Councilmember Pamela Conley Ulich said candidate Steve Scheinkman had said the city gave away a million dollars.
“It is confusing to the community to say the city flat out gave away $1.5 million. That is not true. We will have City Manager Jim Thorsen put something together,” she said.
Thorsen said the agreement is on the website and he could put something together in “simple terms.”
Although several candidates have offered their critique of the Lumber Yard, only Scheinkman was called out by name Monday night.
Scheinkman was not allowed to defend his statements when he tried to do so while speaking on another agenda item.
But he managed to tell the council, “I stand by my comments.”
The council hopeful was contacted after the meeting for comment. “I find it disconcerting that the city council still does not seem to understand why the $1.5 million amendment to the lumber yard lease was a poor business decision. Far more troubling however, is the council’s confirmation that their failure to perform proper due diligence on the new city hall has now burdened the city with another unplanned $3 million dollars in additional debt. That a council meeting confronting such serious financial problems can exhaust its time with name-calling rather than addressing these issues directly only underscores the need to elect council members with both the financial expertise to avoid these problems and a common sense of public decorum,” he wrote in an email reply.

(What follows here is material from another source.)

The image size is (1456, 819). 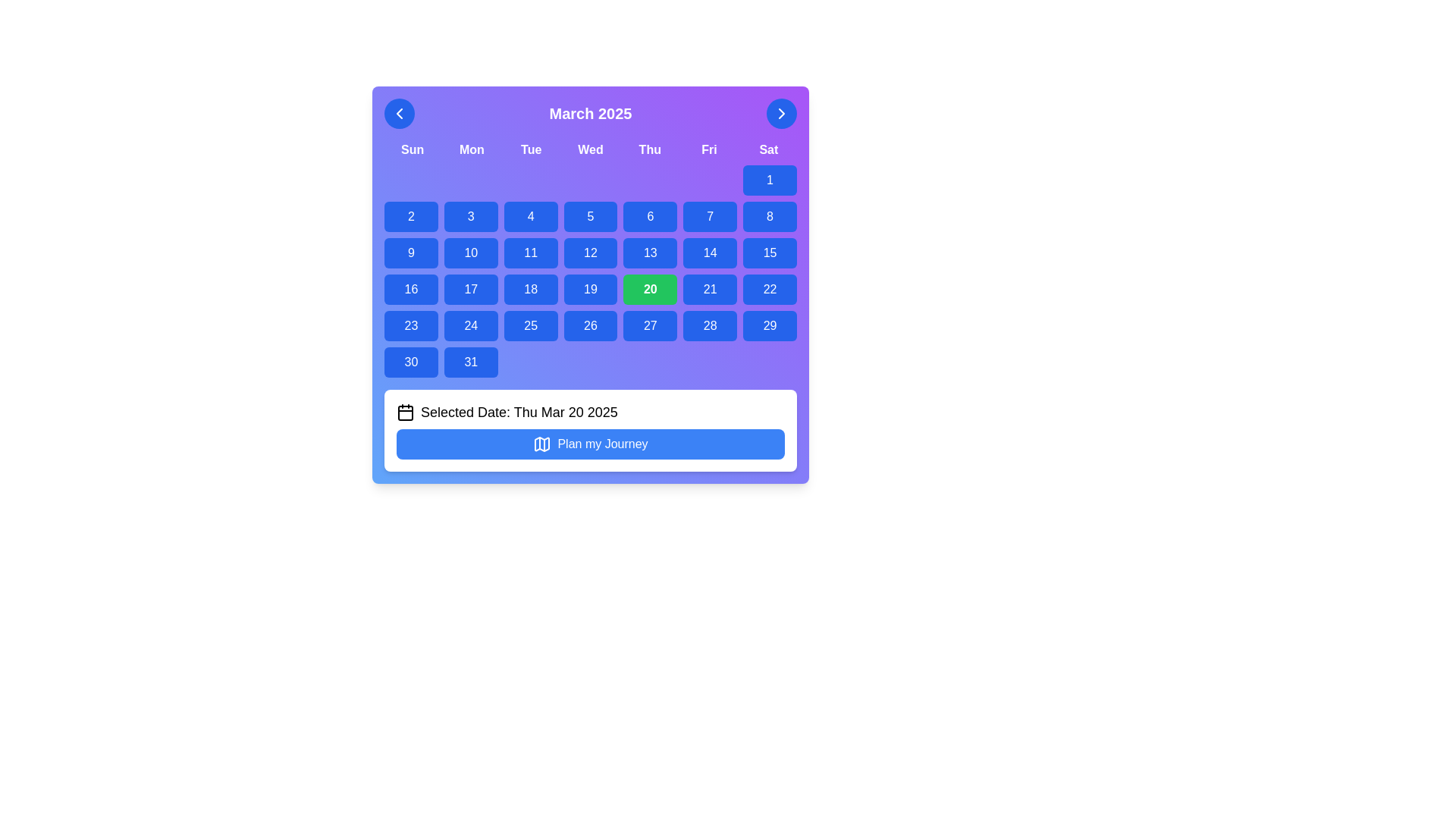 I want to click on the calendar icon located at the start of the sentence 'Selected Date: Thu Mar 20 2025', which has a black outline and matches the font size of nearby text, so click(x=405, y=412).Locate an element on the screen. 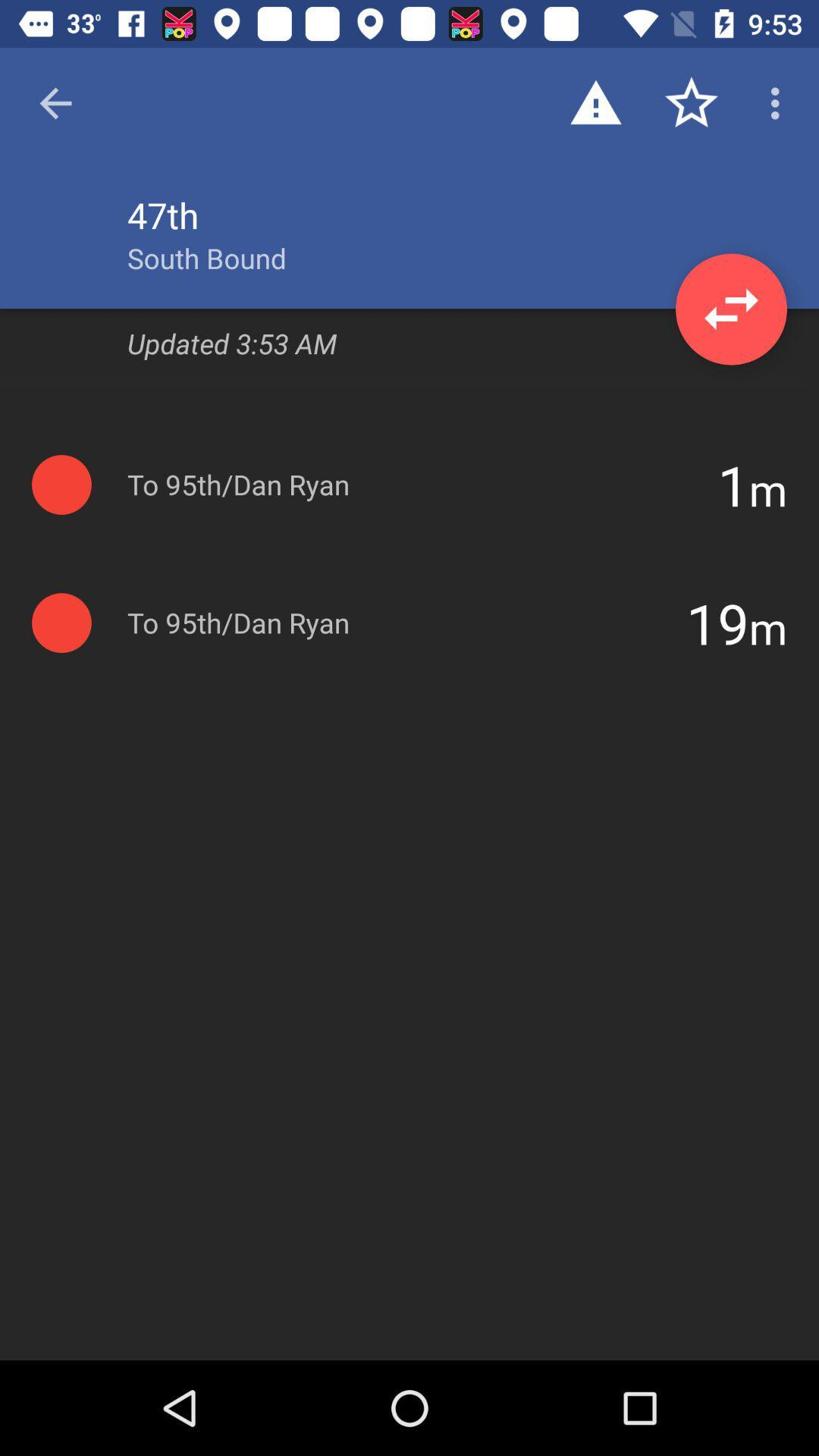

Council members didn’t let up the criticism. Mayor Sharon Barovsky, calling the campaign the “silly season,” scoffed at some of the candidates and said, “What great business men they are,” referring to some of the candidates’ questions about the city’s continuing use of Certificates of Participation to finance more and more expenditures. The total amount of the COPs and their costs is nearing $65 million.
“I’m going to buy a building with a $17 million mortgage and not a dime of taxpayers’ money,” said Barovsky, apparently re-ferring to the new city hall acquisition.
Talking about another aspect of the Lumber Yard deal, the mayor said the developer put in $24 million of improvements in the city-owned building. “It will be paid for. That is also true for city hall at the end of 30 years,” she said.
Barovsky concluded by saying the council also retired the 19 acres that could have become a much larger shopping center under a different scenario. “Leave us out of it,” she said.